Written exercise A
Return the stretch of the listing from the line containing "the tweet text" through the end of the listing, keeping every line as it appears. Leave the pictures out of your answer.

Excerpt

::::

Quin, Ann 1936–1973
Quin, Ann 1936–1973
(Ann Marie Quin)
PERSONAL: Born March 17, 1936, in Brighton, Sussex, England; died from drowning, August, 1973; daughter of Nicholas Montague (former opera singer) and Ann (Reid) Quin. Education: Attended Convent of the Blessed Sacrament, Brighton, Sussex, and Hillcroft College, 1972.
CAREER: Secretary to foreign rights manager, Hutchinson & Co., London, England, two and one half years; manuscript reader for New Authors, Ltd., 1956–58; Royal College of Art, London, secretary to Professor Corel Weight, 1960–62.
MEMBER: PEN, LAMDA Theatre Club, Academy Cinema Club.
AWARDS, HONORS: Harkness Commonwealth fellowship, 1964–67; D.H. Lawrence fellowship, 1964.
WRITINGS:
Berg (novel), J. Calder (London, England), 1964, Scribner (New York, NY), 1965, Dalkey Archive Press (Chicago, IL), 2001.
Three (novel), Scribner (New York, NY), 1966, Dalkey Archive Press (Chicago, IL), 2001.
Passages (novel), Calder & Boyars (London, England), 1969, Boyars (Salem, NH), 1979, Dalkey Archive Press (Chicago, IL), 2003.
Tripticks, illustrated by Carol Annand, Calder & Boyars (London, England), 1972, Boyars (Salem, NH), 1979, Dalkey Archive Press (Chicago, IL), 2002.
Also contributor to Signature Anthology, Calder & Boyars (London, England), 1975; and Beyond the Words: Eleven Writers in Search of a New Fiction, edited by Giles Gordon, Hutchinson (London, England), 1975. Contributor to periodicals, including Nova, London Magazine, and Transatlantic Review. Quin's manuscripts and publishers' correspondence are held in the Lilly Library, University of Indiana, Bloomington; other manuscripts and letters are in the Robert David Cohen Papers, Modern Literary Manuscripts Collection, Special Collections, Washington University Libraries, St. Louis, Missouri.

::::

Written exercise B
What does the entry on Ann Quin give as the cause of her death in August 1973?

Supplied data

::::

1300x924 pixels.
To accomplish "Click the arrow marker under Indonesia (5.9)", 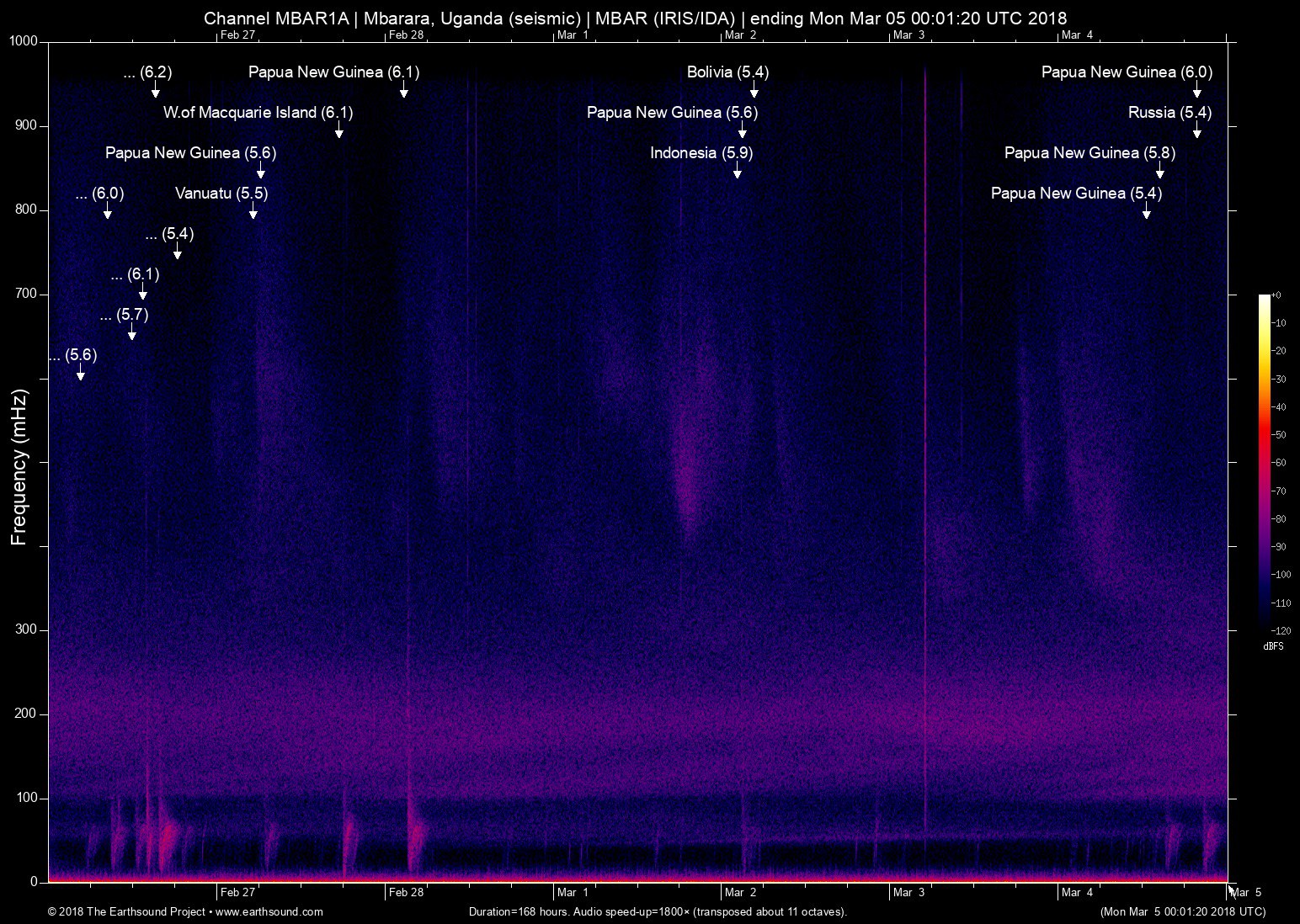I will click(738, 172).
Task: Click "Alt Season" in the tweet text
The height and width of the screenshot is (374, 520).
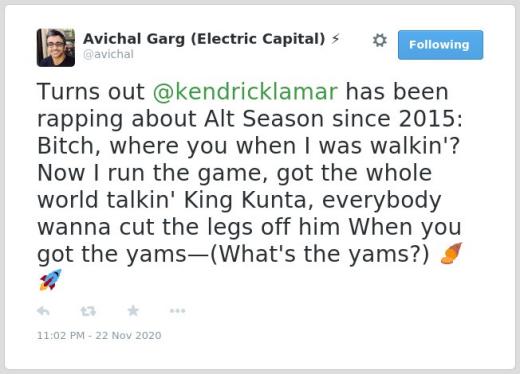Action: coord(264,119)
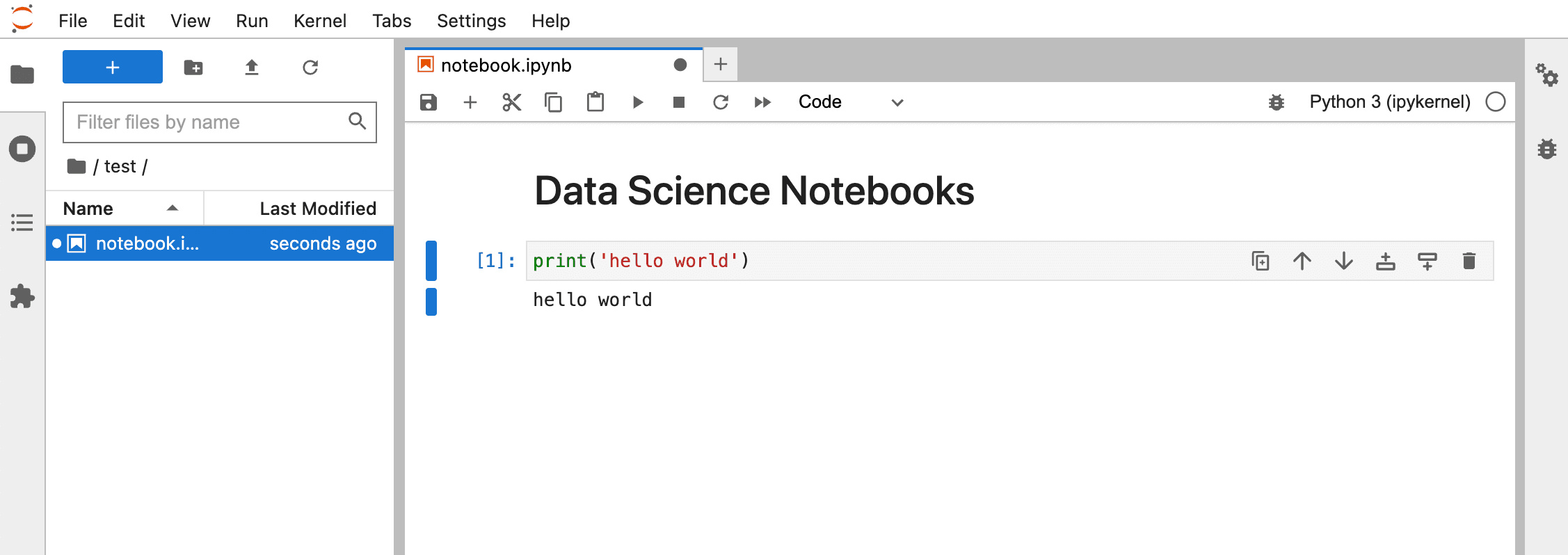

::::

Task response A
Task: Click "Alt Season" in the tweet text
The height and width of the screenshot is (374, 520).
Action: coord(264,119)

Task response B
The entry states that Ann Quin died from drowning in August 1973.